Vamos imaginar que um professor entregue a cada um de seus
alunos uma dessas massas de modelar que se encontram facilmente no
comércio. Cada aluno fica encarregado de fazer a escultura que desejar com a massinha que recebeu. No
final, cada um dos alunos apresentará
uma escultura diferente e nem todos
usarão toda a massinha que receberam.
Podemos dizer que todos receberam a mesma substância – a massinha – mas a forma que cada aluno deu
a sua massinha foi diferente, ainda
que algumas formas se parecessem.
Imaginemos todos os sons linguisticamente possíveis, existentes no
mundo (há sons que não têm interesse linguístico, produzidos pela boca,
como, por exemplo, o espirro, o soluço, a tosse).
Todos esses sons linguisticamente pertinentes – a massinha
– são a substância da expressão a que cada aluno (ou língua) deu
uma forma diferente.
A substância da expressão é o conjunto de sons linguisticamente pertinentes (“a massinha”) que os órgãos da fala podem
produzir. A forma da expressão é o conjunto de sons (a “escultura
da massinha”) que cada língua escolhe para formar os vocábulos.
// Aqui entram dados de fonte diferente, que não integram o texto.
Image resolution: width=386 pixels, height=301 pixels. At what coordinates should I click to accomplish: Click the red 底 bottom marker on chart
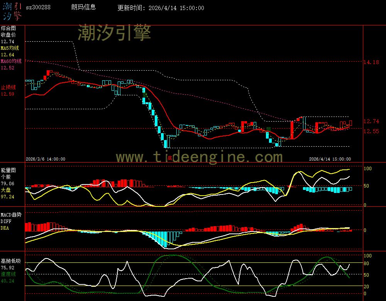coord(169,157)
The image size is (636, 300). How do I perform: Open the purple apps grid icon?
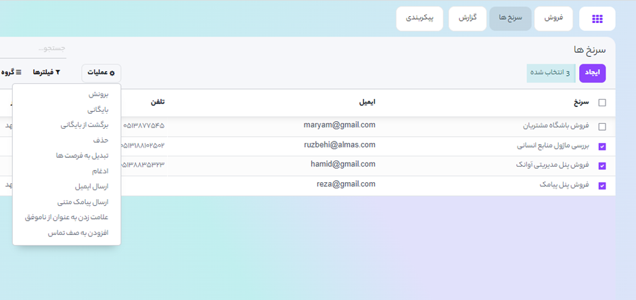(597, 19)
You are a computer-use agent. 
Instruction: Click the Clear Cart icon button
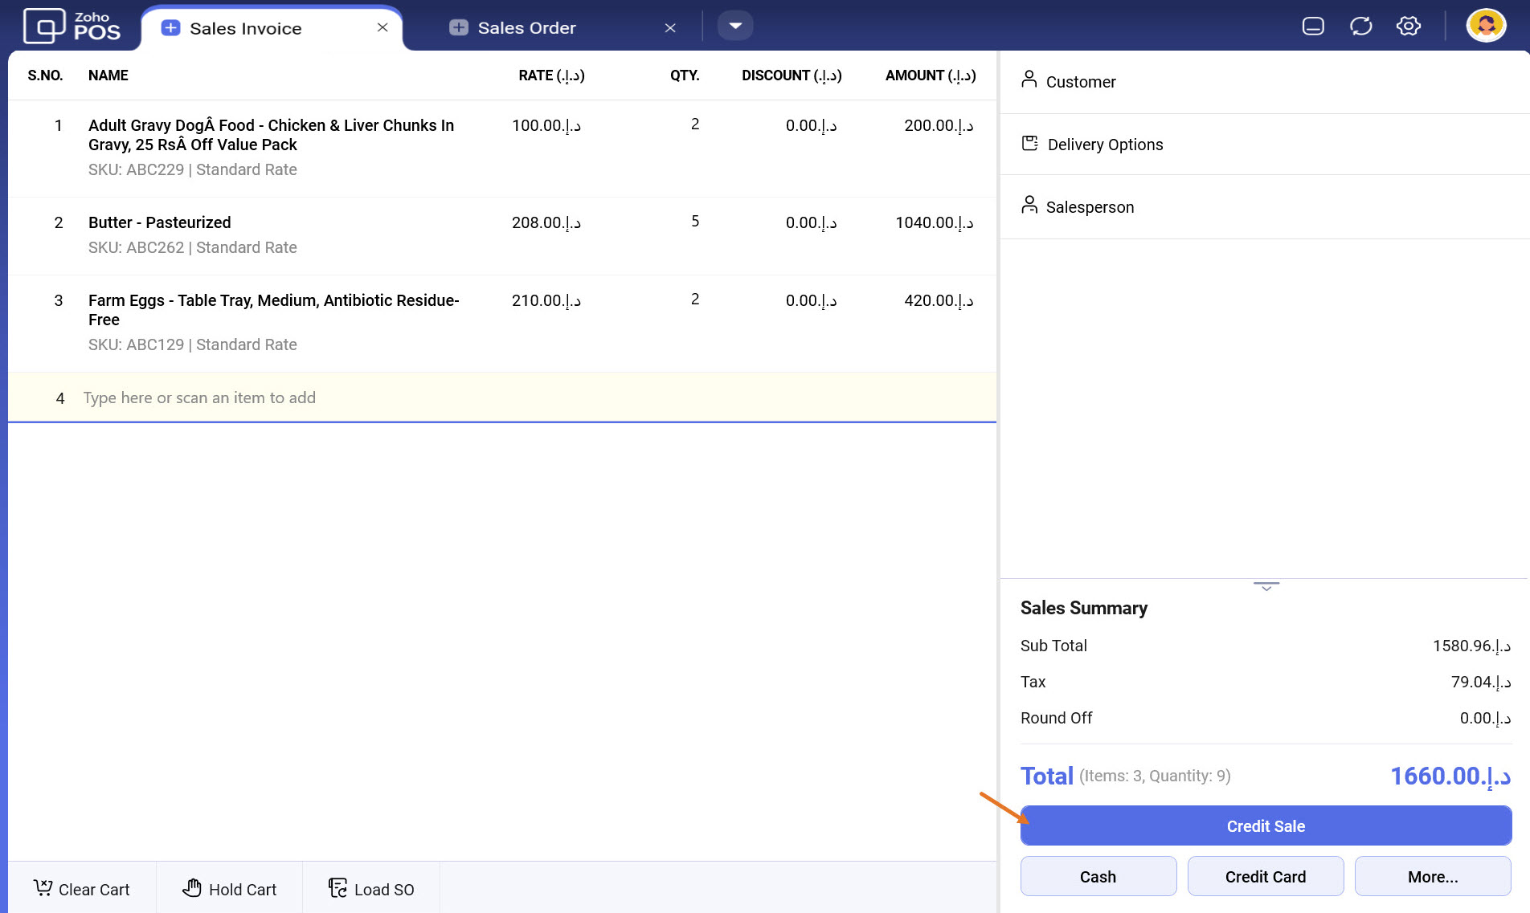82,888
Em outras palavras, a forma da expressão é o conjunto de fonemas
próprios de cada língua, isto é, cada língua “esculpe” uma forma
diferente da substância da expressão.
Consideremos a substância como a realidade que nos circunda e que vislumbramos, sentimos ou compreendemos. Essa
realidade é a massinha do conteúdo, a substância, o conjunto de
coisas, seres, sentimentos, conhecimentos. Cada língua “esculpe”
essa massinha do conteúdo de maneira diferente, isto é, cada língua dá uma forma diferente à substância do conteúdo.
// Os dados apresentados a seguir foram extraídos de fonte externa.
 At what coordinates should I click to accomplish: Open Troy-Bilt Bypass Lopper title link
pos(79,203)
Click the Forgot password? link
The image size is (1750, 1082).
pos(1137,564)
Quando disse que “Língua é forma e não substância”,
Saussure quis dizer que é a forma que caracteriza a língua. Quando
traduzimos uma língua, temos de ver a forma que essa língua dá ao
conteúdo que conhecemos.
Casar, por exemplo, em português é contrair núpcias, unir
pelo casamento um homem e uma mulher. Em latim, embora
pareça estranho, o verbo casar (nubere) se traduz diferentemente
se é o homem que se casa com a mulher ou se é a mulher que se
casa com o homem. Para um falante do português, quando um
homem e uma mulher se casam, tanto faz dizer, por exemplo, que
Maria se casou com Pedro quanto Pedro se casou com Maria. Mas,
em latim, “Maria se casou com Pedro” se traduz como Maria nupsit
Petro (ablativo). Mas “Pedro se casou com Maria” se traduz como
Petrus duxit uxorem Mariam (acusativo). Isto é, se é a mulher que
se casa, o verbo é nubere; se é o homem que se casa, a expressão é
duxit uxorem, embora o ato seja o mesmo e atinja os dois, indistintamente, ao mesmo tempo.
O conteúdo hora, período de
tempo de 60 minutos, é um conteúdo universal que todos conhecemos.
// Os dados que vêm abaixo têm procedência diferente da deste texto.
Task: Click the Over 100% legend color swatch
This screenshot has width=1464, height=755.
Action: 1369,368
Hora, em francês, é heure, mas heure
tem uma forma diferente em francês. Pode significar “madrugada”: de
bonne heure; “daqui a pouco”: tout
à l’heure; “o tempo todo”: à toute
heure...
Em alemão, hora é Uhr (que
também significa “relógio”). Se dizemos “ela é cheia de nove horas”, não
podemos dizer em alemão “Sie ist
voll von neun Uhr”, o que não teria
sentido tampouco em inglês: “She is
full of nine o’clock.” Cada língua dá
forma diferente à substância do conteúdo, por isso a forma é que importa
na língua, do contrário bastaria um
dicionário de inglês-português ou de
alemão-português para que pudéssemos traduzir qualquer obra em inglês
ou em alemão mesmo sem sabermos
nada dessas línguas. O que importa é
a forma como essas línguas parcelam
a “massinha” do conteúdo.
Em resumo: a linguagem (capacidade que o ser humano tem de
exprimir-se por meio de sons vocais)
tem dois aspectos: o aspecto social
chamado língua (langue), que constitui o acervo linguístico comum de
uma comunidade, e o aspecto individual chamado fala (parole), que é a
atualização da língua, o modo como
cada falante se utiliza da língua. A
fala, união de um som a um sentido,
é substância; enquanto a língua, que
é atualizada pela fala, e é o conjunto dos significantes e dos significados, é a forma. A forma é a própria estrutura da língua. A forma
pode ocorrer sem substância (caso de algumas preposições e conjunções que são signos vazios), mas não pode ocorrer substância
sem forma.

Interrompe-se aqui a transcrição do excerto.